- **Data records**:
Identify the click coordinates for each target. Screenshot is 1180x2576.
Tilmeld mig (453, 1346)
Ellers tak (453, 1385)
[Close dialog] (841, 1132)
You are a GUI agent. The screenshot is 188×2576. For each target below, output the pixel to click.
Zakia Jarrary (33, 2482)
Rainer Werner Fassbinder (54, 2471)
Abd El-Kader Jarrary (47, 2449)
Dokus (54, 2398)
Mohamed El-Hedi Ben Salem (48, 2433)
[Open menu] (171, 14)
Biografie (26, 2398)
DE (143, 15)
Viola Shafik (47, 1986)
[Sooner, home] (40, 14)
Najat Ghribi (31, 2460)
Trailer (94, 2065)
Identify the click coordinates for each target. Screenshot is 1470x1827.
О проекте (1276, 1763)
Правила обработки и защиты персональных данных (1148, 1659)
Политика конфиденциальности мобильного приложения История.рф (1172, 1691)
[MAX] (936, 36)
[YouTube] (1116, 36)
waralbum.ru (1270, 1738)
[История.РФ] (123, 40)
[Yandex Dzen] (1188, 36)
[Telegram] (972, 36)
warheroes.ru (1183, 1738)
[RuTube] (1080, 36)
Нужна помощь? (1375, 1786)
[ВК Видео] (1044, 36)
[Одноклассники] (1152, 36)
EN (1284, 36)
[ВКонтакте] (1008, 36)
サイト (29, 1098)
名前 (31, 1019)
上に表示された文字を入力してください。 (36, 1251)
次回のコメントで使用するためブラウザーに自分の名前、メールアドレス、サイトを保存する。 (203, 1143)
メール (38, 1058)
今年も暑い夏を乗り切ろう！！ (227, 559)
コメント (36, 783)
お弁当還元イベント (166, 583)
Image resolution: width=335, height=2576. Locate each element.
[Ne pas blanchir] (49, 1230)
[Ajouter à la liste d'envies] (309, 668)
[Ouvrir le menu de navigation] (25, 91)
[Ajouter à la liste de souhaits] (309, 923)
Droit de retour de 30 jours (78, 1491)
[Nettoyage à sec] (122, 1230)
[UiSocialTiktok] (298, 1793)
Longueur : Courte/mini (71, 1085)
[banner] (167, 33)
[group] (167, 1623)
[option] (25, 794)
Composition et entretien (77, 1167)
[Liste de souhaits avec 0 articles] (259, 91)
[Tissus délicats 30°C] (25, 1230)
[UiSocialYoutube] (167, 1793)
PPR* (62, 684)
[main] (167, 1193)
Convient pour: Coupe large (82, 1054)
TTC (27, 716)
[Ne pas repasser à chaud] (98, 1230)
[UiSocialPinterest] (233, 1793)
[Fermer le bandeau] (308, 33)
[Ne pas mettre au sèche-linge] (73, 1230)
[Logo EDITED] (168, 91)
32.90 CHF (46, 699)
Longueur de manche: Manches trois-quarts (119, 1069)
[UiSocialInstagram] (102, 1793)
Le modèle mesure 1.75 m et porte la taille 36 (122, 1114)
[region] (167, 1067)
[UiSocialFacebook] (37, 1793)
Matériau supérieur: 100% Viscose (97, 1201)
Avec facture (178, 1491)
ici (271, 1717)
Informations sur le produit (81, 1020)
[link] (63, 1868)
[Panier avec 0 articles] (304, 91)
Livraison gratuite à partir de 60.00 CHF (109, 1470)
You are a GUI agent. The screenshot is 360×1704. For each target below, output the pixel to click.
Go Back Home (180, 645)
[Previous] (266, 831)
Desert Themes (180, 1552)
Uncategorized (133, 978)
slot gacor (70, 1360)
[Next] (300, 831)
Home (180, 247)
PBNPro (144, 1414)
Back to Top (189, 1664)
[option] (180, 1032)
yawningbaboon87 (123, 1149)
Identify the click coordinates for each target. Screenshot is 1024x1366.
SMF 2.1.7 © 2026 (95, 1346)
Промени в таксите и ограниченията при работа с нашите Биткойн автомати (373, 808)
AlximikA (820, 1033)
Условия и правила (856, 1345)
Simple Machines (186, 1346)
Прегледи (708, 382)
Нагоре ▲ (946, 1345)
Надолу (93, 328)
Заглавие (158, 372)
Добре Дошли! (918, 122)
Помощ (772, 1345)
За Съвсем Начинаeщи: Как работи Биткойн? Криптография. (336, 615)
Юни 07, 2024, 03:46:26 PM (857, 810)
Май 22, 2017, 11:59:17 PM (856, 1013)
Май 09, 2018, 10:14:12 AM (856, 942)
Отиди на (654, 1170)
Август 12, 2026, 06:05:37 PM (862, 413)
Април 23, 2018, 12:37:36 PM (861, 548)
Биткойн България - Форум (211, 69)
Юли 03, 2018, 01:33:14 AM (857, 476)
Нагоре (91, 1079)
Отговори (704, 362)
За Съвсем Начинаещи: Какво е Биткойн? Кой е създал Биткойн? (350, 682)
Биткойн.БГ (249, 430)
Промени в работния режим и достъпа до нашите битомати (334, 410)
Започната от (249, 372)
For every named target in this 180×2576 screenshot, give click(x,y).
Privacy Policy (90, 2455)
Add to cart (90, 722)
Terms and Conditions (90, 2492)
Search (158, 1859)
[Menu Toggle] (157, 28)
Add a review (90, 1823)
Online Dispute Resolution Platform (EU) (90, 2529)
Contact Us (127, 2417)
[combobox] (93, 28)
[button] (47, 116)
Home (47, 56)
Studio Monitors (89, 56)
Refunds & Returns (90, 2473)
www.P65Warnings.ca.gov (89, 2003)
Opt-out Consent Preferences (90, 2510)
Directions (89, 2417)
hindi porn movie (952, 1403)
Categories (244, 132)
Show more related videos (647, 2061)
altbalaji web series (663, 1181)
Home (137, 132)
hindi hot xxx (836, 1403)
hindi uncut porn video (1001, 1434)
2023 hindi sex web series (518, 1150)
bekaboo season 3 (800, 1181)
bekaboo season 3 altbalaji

- **Task**:
Where the line holding "yawningbaboon87 (123, 1149)" appears in the listing above, start reproducing exactly, and end with the line holding "Simple Machines (186, 1346)".

- **Answer space**:
yawningbaboon87 (123, 1149)
Identify the click coordinates for each target. Screenshot is 1024x1366.
SMF 2.1.7 © 2026 (95, 1346)
Промени в таксите и ограниченията при работа с нашите Биткойн автомати (373, 808)
AlximikA (820, 1033)
Условия и правила (856, 1345)
Simple Machines (186, 1346)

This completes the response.